Supplementary Figure 8: Optogenetic inhibition of VIP BLA interneurons during auditory fear conditioning.

a, Schematic illustrating the entire 5-day behavioral paradigm used for optogenetic loss-of-function experiments, including details about CS, US and yellow light pattern applied. b-c, Representative example images of bilateral expression of b, ArchT-GFP and c, GFP in VIP interneurons in the BLA of VIP-cre mice with corresponding optical fiber placement (dashed lines). Scale bar, 200 µm. d, Position of optical fiber tips (symbols) and maximum virus spread (shades) in all mice included in optogenetic experiments matched to a mouse brain atlas. LA, lateral amygdala; BA, basal amygdala; CEA, central amygdala. e, CS presentations on habituation day do not induce freezing in naïve mice. f, Optogenetic inhibition of VIP BLA interneurons has no effect on freezing during or after yellow light stimulus presentation in naïve mice (ISI, inter-stimulus interval). g, Similarly, light stimulation during the habituation session does not affect running speed in either of the light-treated groups. h, Maximum acceleration during the aversive US during fear conditioning. i, Left to right, distance travelled, maximum speed and maximum acceleration during the aversive US during reconditioning. j, Post-shock freezing during reconditioning (Kruskal-Wallis test, H=6.437, P=0.04; Dunn’s multiple comparisons test, ArchT vs GFP, P=0.0398). k, Optogenetic inhibition of VIP BLA interneurons for 4.5 s or 10 s at the end of the retrieval 2 session does not affect freezing behavior.

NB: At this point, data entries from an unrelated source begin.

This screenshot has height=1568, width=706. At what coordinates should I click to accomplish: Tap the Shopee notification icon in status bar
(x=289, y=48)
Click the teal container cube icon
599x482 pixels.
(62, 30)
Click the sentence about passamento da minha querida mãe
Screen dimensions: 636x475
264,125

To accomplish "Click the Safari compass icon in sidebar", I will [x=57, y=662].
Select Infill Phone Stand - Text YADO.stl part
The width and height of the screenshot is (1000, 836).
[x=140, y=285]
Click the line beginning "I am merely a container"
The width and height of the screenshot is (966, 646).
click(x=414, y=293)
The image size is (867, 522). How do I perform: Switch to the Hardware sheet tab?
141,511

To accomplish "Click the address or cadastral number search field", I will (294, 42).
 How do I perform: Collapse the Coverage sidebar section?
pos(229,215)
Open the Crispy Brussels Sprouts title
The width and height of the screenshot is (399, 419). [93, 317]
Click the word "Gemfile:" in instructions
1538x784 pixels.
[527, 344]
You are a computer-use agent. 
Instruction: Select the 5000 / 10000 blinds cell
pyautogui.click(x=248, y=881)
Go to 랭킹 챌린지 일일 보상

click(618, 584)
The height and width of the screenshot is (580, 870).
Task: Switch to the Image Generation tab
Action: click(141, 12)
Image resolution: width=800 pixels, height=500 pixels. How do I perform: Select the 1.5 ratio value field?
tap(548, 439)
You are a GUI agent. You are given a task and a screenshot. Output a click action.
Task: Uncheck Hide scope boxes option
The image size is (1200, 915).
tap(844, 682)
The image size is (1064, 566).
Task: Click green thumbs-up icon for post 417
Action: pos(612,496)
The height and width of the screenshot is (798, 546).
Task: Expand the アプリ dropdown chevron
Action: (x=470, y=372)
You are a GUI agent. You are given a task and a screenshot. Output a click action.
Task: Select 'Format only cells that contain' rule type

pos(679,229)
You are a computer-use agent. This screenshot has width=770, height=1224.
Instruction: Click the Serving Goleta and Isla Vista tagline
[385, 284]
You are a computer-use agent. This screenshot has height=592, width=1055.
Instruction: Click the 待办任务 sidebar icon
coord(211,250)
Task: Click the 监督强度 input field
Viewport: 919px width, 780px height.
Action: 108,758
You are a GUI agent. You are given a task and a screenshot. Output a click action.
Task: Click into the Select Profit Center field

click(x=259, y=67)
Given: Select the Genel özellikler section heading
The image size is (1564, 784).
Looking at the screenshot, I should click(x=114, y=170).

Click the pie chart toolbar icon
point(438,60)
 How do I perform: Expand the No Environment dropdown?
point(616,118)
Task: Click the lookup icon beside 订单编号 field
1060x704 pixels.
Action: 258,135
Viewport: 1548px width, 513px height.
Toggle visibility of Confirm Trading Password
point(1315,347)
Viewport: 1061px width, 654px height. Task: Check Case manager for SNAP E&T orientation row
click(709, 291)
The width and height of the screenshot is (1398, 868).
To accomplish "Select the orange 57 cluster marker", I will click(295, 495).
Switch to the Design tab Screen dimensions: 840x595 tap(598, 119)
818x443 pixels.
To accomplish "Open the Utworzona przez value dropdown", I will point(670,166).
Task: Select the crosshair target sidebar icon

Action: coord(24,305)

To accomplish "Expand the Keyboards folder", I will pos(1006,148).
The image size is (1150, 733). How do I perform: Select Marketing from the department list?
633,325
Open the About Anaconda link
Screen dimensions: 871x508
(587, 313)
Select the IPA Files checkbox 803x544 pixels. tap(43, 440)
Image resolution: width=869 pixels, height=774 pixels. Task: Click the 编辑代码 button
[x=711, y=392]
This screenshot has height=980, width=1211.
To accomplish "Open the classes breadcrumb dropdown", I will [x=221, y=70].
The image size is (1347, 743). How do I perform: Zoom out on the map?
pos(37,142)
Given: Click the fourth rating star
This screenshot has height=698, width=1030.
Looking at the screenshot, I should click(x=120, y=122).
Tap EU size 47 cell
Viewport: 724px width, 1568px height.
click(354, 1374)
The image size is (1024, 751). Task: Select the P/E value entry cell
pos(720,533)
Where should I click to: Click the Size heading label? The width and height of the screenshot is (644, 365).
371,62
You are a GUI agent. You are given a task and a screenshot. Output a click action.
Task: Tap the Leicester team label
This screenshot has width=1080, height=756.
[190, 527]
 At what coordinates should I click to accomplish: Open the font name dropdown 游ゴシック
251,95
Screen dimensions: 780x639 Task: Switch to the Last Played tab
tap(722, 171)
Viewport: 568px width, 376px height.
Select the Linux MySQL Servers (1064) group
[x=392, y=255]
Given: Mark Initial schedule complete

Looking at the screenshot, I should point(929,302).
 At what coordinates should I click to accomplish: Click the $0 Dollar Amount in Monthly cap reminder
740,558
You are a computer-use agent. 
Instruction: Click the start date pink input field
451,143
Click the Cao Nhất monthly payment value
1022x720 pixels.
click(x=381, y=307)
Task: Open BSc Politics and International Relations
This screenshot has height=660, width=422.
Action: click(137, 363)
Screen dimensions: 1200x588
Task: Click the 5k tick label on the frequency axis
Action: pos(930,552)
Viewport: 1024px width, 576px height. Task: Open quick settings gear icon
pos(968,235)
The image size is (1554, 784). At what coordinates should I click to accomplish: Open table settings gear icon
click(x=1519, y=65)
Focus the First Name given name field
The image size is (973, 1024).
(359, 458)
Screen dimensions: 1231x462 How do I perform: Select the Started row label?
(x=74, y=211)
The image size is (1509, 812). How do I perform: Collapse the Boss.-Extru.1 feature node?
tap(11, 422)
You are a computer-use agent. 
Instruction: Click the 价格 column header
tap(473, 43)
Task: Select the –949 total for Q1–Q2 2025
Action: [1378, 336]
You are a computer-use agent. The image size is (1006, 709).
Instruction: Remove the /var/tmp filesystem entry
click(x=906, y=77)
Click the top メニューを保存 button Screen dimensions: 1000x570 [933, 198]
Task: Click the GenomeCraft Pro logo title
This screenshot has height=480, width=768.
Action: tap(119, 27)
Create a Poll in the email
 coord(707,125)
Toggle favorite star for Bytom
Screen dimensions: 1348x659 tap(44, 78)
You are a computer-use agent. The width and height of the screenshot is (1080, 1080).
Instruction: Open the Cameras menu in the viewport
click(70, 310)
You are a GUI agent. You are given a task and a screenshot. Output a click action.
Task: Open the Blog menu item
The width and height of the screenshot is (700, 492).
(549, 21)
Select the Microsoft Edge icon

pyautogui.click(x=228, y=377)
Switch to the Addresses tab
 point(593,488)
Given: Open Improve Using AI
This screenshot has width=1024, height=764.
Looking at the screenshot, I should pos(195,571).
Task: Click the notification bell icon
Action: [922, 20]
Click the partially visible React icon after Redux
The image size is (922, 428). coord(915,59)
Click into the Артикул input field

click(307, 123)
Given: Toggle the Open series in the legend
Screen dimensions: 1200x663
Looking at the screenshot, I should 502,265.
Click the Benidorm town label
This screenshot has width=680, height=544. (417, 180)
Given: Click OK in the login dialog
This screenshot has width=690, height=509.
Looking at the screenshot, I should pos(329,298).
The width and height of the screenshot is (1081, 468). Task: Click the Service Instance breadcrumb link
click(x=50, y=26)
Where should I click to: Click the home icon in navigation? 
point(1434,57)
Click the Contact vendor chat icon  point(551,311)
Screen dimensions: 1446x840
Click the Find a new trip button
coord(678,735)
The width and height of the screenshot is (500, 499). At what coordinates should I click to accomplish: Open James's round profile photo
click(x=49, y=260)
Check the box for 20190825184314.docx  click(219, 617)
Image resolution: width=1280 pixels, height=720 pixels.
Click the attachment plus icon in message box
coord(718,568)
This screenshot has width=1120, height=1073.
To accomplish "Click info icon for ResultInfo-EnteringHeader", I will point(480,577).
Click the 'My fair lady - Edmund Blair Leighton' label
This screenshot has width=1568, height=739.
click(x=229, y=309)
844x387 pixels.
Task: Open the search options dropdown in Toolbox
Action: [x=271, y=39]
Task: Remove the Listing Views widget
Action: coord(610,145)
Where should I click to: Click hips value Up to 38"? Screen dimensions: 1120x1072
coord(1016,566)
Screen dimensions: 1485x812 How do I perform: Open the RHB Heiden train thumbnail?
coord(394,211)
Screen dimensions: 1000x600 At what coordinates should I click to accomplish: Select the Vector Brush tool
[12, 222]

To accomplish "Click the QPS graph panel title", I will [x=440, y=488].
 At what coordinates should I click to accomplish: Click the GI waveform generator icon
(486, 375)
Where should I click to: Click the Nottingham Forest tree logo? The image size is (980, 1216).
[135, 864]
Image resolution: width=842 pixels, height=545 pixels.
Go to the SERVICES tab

For panels d-k: ArchT, N=14 mice; GFP, N=11; ArchT no light ctrl, N=12. Confocal images are representative for N=26 mice (b), N=11 (c). Box-and-whisker plots show median values and 25^th/75^th percentiles with 10^th to 90^th percentile whiskers, dots additionally indicate the mean. * P<0.05. Details of statistical analysis are listed in Supplementary Table 3.